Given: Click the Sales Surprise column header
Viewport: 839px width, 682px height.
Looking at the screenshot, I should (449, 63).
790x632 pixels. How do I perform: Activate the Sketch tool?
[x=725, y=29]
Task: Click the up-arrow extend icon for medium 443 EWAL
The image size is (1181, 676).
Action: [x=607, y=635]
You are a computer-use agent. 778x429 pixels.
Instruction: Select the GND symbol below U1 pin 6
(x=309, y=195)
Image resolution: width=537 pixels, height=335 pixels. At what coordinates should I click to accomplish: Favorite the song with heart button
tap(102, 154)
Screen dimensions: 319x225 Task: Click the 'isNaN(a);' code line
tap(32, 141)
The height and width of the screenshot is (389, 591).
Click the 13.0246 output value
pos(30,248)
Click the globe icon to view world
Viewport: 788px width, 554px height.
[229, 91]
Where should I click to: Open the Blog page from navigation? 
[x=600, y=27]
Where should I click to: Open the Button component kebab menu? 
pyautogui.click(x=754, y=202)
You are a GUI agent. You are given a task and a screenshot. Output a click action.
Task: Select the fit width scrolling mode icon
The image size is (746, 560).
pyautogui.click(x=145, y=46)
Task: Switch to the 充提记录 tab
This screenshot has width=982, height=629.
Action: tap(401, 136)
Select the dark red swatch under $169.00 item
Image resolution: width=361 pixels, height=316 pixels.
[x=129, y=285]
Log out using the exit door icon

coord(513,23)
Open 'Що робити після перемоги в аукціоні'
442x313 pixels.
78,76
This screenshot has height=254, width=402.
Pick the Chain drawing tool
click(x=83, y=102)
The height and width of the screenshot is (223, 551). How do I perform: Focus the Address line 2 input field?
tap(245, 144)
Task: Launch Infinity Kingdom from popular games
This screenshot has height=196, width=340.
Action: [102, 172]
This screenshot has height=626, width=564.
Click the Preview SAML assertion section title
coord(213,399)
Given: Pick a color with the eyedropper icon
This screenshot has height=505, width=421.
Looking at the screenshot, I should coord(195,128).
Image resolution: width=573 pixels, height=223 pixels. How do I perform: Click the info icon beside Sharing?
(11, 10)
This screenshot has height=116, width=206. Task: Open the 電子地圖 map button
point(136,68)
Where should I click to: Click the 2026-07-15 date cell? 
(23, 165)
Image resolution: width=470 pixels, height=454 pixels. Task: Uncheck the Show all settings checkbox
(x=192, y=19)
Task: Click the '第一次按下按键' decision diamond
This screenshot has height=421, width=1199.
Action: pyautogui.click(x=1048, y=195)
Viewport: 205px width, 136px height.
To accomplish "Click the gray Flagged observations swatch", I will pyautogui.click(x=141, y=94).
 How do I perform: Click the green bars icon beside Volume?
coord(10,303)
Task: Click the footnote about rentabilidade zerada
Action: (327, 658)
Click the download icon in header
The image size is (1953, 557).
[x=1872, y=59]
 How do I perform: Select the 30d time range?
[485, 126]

What the task requires. "header" is the word to look for; copy every line of the data that has it.

Your response.
Given: Click the Sales Surprise column header
Click the download icon in header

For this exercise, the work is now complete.